SOURCE TEXT »
Judge Kroupa doesn’t state what Stace and Tim paid TRS, or what TRS undertook to do on their behalf; and as I don’t know whether any principals of TRS were CPAs, attorneys or EAs, I can’t say that that specific organization requires other or further regulatory oversight. But the late-night television ads I see, which promise speedy and successful resolution of all fights with IRS, make me seriously advocate for expansion of Circular 230 (by Congressional enactment if necessary) and stronger enforcement of its disciplinary sanctions.

Howbeit, three (count ‘em, three) Appeals SOs look over Stace’s and Tim’s OIC and deposits (Stace and Tim offer $10K), and all the requested information that Stace, Tim and the Washington tax clinicians provide. And one of the SOs does not “perceive” (the SO’s word) that there’s a public policy effective tax administration issue. After all, Stace and Tim have that quarter-million in assets, so no economic hardship for them to produce the $69K plus interest.

ACTIVITY LIST »
1) From the tax case excerpt, list every kind of professional it names when it considers who the principals of TRS might have been.
2) From the tax case excerpt, extract the passage between "Judge Kroupa doesn’t" and "its disciplinary sanctions.", inclusive.
You can complete this work without the lines that come after it.

DATA RECORDS »
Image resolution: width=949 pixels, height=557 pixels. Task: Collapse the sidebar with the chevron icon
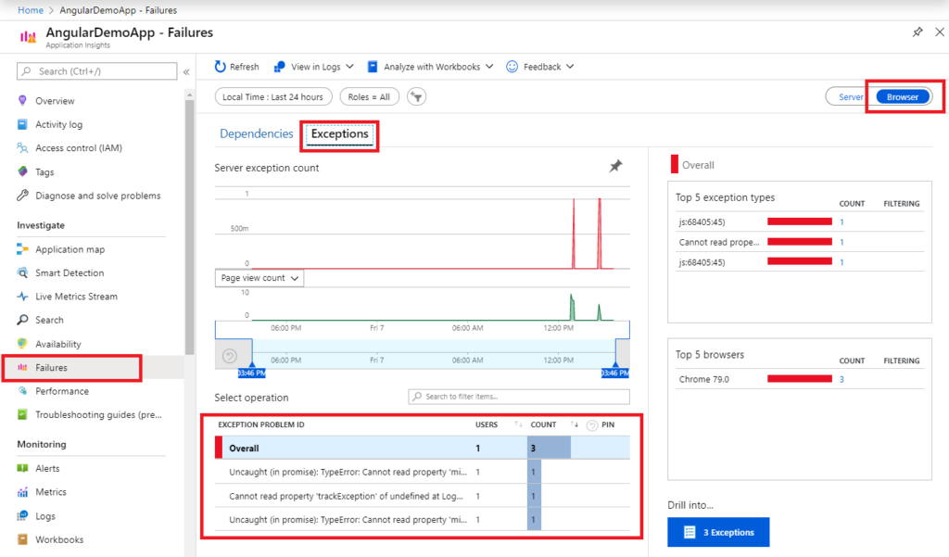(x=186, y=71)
--
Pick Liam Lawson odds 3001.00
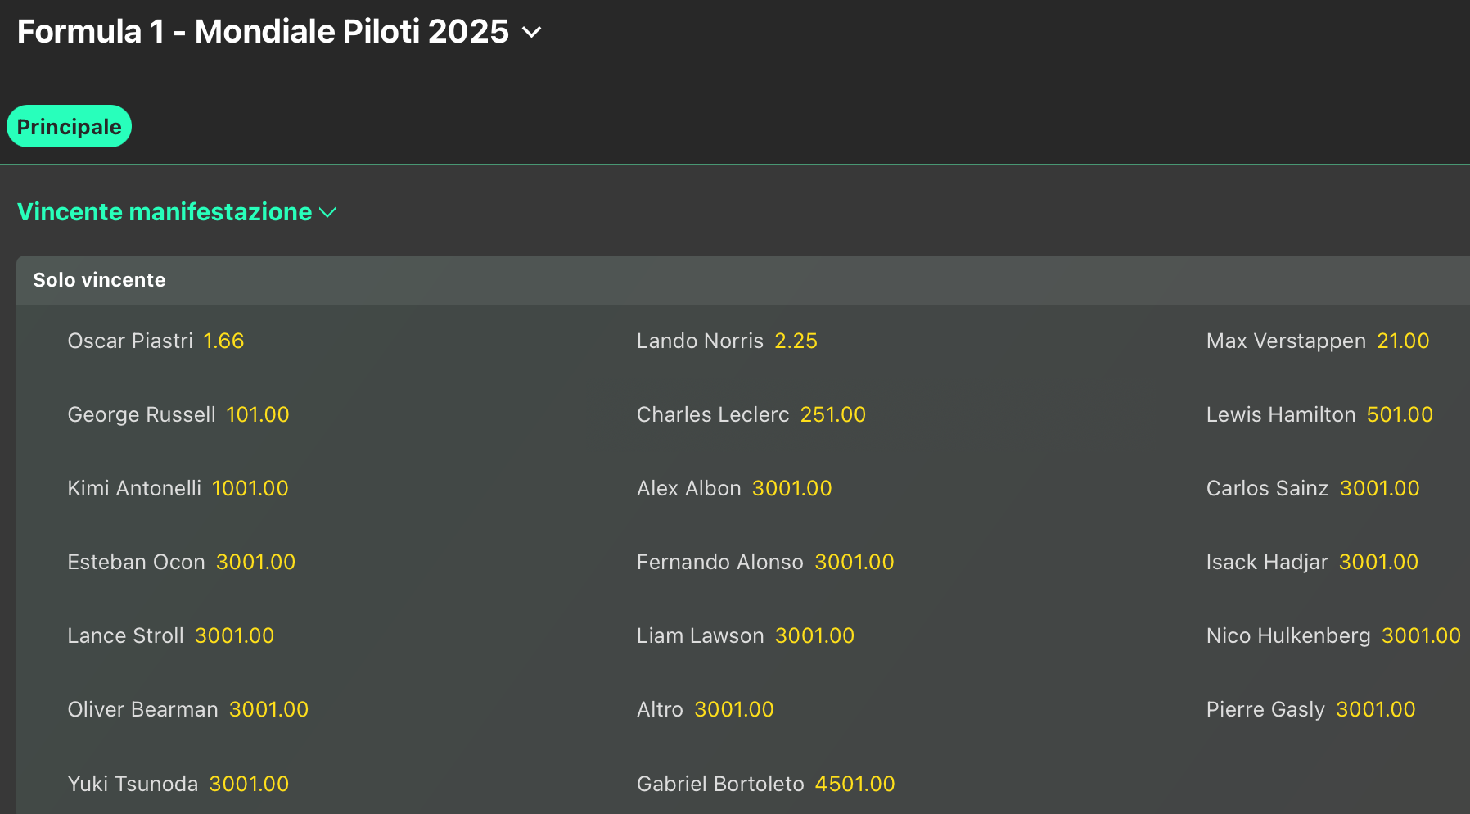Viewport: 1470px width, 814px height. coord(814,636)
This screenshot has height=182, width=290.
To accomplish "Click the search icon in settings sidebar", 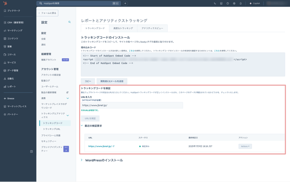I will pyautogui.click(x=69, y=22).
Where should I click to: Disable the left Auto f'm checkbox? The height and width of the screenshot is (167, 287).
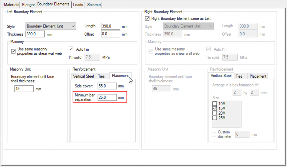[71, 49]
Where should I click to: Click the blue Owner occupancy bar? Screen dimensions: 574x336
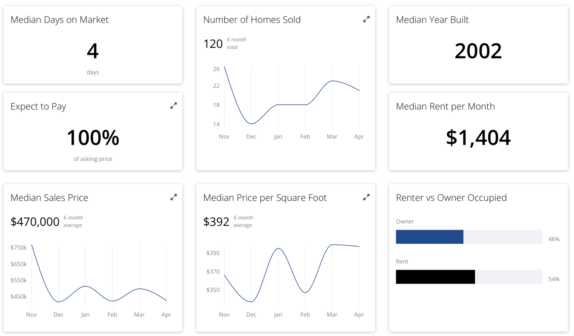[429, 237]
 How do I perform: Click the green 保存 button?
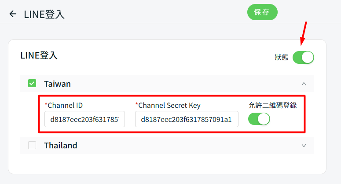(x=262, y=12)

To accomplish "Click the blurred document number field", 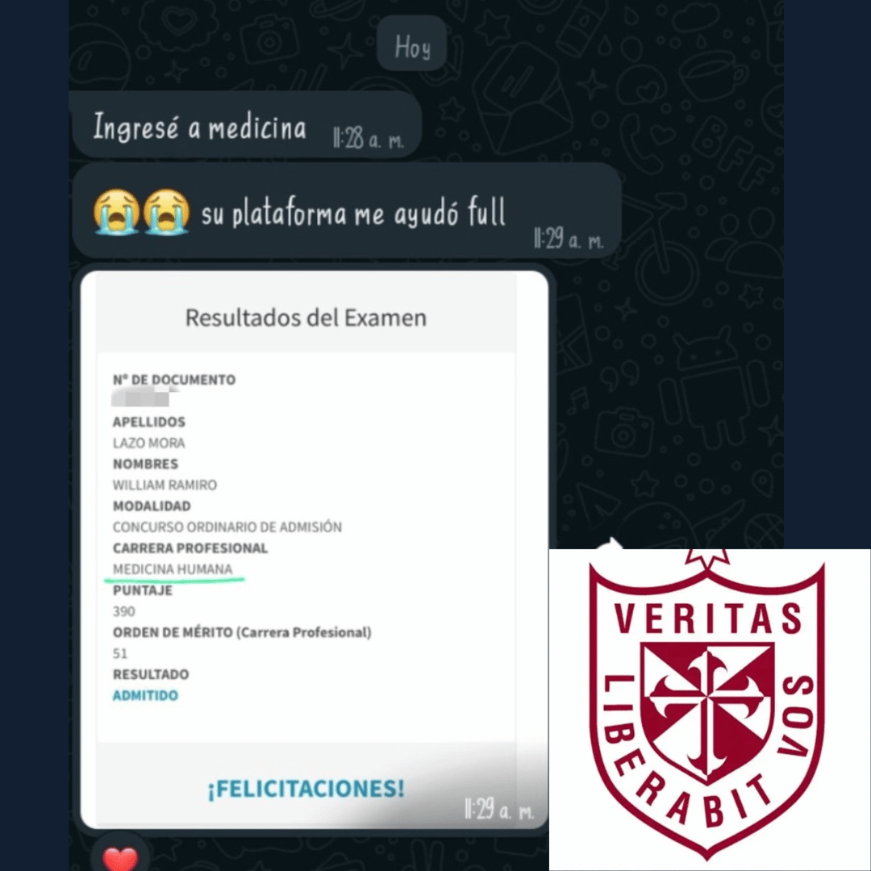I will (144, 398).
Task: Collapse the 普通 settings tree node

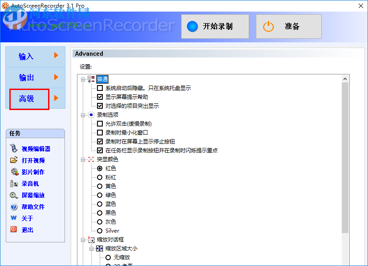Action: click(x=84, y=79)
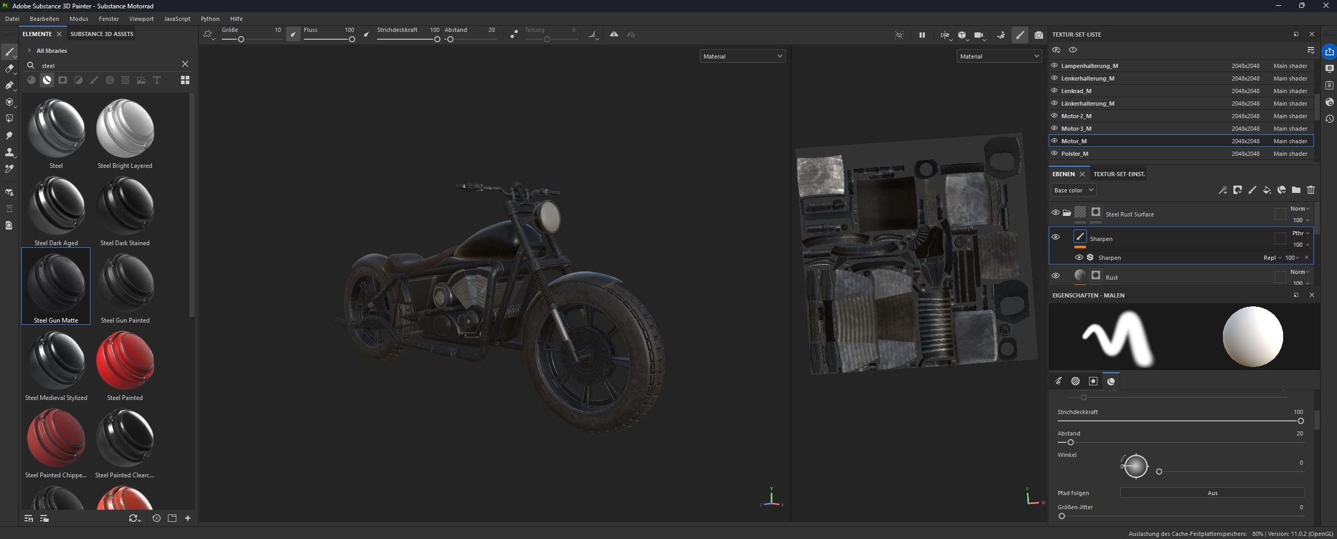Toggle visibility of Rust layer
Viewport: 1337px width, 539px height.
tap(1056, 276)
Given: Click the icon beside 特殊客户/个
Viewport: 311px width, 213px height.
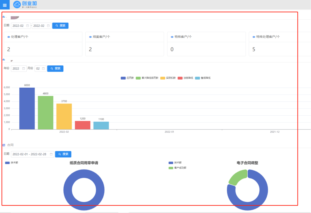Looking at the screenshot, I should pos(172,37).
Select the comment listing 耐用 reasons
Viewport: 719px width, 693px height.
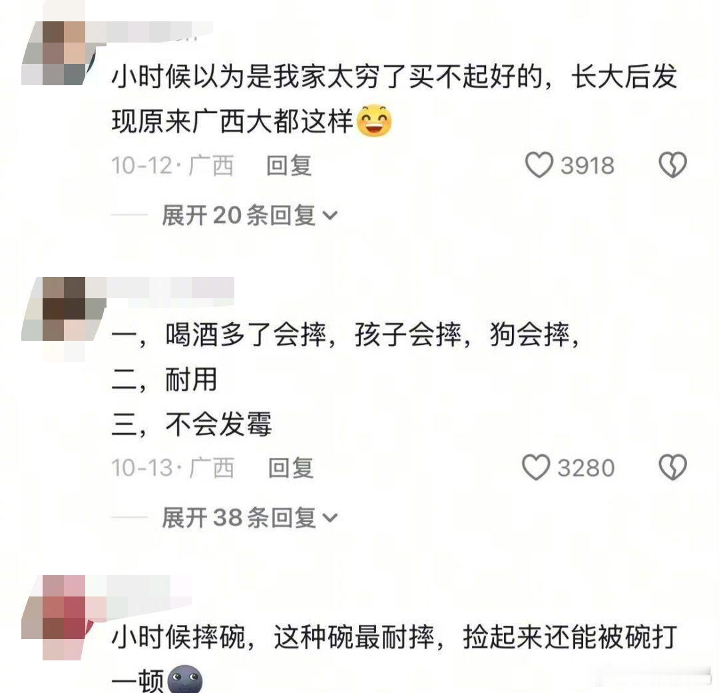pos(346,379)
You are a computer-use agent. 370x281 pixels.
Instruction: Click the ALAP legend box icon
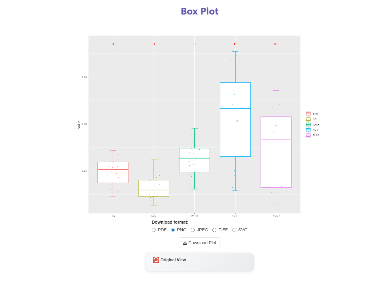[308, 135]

SOLUTIONS IN ORDER »
1) CPAs, attorneys, EAs

2)
Judge Kroupa doesn’t state what Stace and Tim paid TRS, or what TRS undertook to do on their behalf; and as I don’t know whether any principals of TRS were CPAs, attorneys or EAs, I can’t say that that specific organization requires other or further regulatory oversight. But the late-night television ads I see, which promise speedy and successful resolution of all fights with IRS, make me seriously advocate for expansion of Circular 230 (by Congressional enactment if necessary) and stronger enforcement of its disciplinary sanctions.